Je vis dans un moment où tout me semble abstrait,

A chaque seconde j’oublie qui j’étais.

Alors reste près de moi,

Tu nous guideras.

Car le monde a grand besoin de gens comme toi.

Qui tremblent, mais n’abandonnent pas.

Quand je dis que plus rien n’a de sens,

C’est faux, puisque tu es là.

Il faut voir Sarah Maison chanter ce morceau sur scène, dans un silence complet, les yeux du public rivés sur elle et sa guitare, pour vivre tout ce que ces paroles ont à offrir. « Reste près de moi » est de ces chansons si personnelles, si proches de son cœur, que l’on sent que l’artiste en porte la composition dans sa chair. Où pourrait-on entendre ces paroles prononcées en public sinon à un concert ? Où cette parole pourrait-elle être diffusée à 200 personnes toutes présentes dans le même espace-temps ? C’est pour moi la magie et le précieux des lives, et des artistes qui s’en saisissent pour se livrer intimement. 

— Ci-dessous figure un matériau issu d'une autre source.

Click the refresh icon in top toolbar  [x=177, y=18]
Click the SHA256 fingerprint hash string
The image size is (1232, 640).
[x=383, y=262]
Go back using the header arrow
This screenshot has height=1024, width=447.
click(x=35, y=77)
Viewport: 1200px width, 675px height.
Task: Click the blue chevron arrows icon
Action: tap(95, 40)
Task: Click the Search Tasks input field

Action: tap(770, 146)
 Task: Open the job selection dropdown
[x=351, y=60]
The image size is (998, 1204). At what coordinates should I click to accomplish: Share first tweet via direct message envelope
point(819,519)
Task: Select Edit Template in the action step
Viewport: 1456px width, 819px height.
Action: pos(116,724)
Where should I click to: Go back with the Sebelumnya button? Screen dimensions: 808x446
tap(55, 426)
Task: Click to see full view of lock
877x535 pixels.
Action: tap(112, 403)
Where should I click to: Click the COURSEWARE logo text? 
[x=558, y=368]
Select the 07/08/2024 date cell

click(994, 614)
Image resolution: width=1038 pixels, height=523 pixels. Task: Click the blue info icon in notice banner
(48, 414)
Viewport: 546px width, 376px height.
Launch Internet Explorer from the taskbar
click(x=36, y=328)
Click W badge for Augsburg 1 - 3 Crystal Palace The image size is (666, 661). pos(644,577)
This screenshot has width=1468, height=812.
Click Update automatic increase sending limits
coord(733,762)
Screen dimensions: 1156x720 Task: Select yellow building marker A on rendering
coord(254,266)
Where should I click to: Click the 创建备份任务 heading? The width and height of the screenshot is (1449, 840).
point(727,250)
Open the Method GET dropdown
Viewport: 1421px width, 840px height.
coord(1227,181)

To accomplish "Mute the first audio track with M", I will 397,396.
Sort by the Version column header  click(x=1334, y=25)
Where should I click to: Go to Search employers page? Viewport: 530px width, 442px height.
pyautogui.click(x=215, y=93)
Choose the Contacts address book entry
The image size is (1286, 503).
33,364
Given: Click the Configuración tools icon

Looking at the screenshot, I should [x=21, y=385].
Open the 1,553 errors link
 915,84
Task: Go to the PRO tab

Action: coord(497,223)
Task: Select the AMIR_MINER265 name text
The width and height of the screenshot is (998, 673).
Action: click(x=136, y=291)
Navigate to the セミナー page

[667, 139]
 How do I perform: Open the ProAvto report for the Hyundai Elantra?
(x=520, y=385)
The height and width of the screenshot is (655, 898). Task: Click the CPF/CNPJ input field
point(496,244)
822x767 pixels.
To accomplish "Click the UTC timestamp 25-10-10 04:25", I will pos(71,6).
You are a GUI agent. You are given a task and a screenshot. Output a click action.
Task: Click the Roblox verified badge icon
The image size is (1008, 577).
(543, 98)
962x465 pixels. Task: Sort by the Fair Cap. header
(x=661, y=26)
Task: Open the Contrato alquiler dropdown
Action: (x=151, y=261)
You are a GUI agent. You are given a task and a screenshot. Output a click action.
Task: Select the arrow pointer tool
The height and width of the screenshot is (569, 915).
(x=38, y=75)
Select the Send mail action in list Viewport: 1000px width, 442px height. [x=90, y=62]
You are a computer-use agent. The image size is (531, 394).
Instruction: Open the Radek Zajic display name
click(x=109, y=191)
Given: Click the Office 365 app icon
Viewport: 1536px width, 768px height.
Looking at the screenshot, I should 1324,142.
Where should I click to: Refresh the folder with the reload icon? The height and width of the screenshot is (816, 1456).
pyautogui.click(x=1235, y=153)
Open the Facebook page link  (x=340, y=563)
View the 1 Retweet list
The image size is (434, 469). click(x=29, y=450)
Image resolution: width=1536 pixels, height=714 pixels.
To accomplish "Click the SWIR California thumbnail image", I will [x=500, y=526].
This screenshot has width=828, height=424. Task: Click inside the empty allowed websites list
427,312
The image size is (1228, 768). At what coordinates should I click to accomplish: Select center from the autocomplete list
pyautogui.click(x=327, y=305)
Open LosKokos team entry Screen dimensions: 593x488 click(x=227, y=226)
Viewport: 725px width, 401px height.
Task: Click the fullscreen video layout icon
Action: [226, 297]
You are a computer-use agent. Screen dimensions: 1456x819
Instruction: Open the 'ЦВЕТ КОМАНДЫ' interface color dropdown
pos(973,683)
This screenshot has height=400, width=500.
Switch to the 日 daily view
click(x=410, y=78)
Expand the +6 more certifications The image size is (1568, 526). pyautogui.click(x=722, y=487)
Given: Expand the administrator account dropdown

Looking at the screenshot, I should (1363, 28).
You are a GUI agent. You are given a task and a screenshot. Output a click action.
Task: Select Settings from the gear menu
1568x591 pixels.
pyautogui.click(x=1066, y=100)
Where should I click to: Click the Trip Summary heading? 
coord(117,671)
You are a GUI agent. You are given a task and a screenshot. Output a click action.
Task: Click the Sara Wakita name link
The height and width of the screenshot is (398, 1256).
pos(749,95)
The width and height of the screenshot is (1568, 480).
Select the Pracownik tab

Bien entendu, les morceaux qui détiennent ce caractère mémorable dans mon esprit parlent tous de solitude et de la difficulté à se remettre d’une peine. Il me semble que c’est ce procédé d’identification qui me permet d’inscrire des sons dans ma mémoire. D’ailleurs, lorsque je parle de peine, je ne parle pas exclusivement du goumin post-rupture romantique. Ce sont les relations en tous genres, mais dans lesquelles on investit de l’amour et du temps, que j’évoque – en m’inspirant de la pensée de bell hooks et son refus de limiter les sentiments amoureux aux relations romantiques. 

Ces chansons sont un moyen d’inscrire des événements et des sentiments dans une temporalité précise, pour pouvoir y revenir par la suite. Les écouter en boucle c’est choisir de revivre ces situations, mais chaque fois différemment. Je revis mon deuil pour mieux le comprendre. J’écoute ma peine chantée par quelqu’un d’autre pour l’extérioriser, et surtout pour la placer autre part. Et quand je suis épuisée, et que je n’ai plus de force d’affronter ni mon quotidien, ni mes émotions, ce sont également ces titres qui prennent le relais. 

Ils me rient tous au nez

Mais comme moi, personne n’aime,

Toi non plus rien de personnel,

Tes messages donnent hyper sommeil,

Donc j’ai le plaid et le bon sommier.

Pourtant, j’suis juste passionnelle, au point d’en perdre sommeil.

Si j’t’aime et que ça va pas, sans demander, je te passe mon aide.

Pourtant, j’suis juste passionnelle, au point d’en perdre sommeil.

Si j’t’aime et que ça va pas, sans demander, je te passe mon aide.

Théodora a ce je ne sais quoi de bouleversant. C’est peut-être son âge (22 ans), ses prises de paroles publiques politiques qu’elle a pu destiner à « celleux qui lui ressemblent » (cf son discours aux Flammes en 2025), son succès si rapide ou le fait que son équipe soit composée de ses proches. Elle a la précieuse capacité à me faire autant danser que pleurer et ce morceau, « Ils me rient tous au nez » provoque précisément ce sentiment en moi. La puissance de Theodora ici c’est d’avoir su exprimer avec une telle exactitude comme on peut se sentir misérable à la suite d’un rejet ou d’une déception. La transparence radicale qu’elle incarne en cette chanson me rend très humble. Je dirais même qu’elle pousse à l’inspiration, et je tiens à la remercier d’avoir dit ce que je n’aurais jamais su, ou voulu, m’avouer à moi-même.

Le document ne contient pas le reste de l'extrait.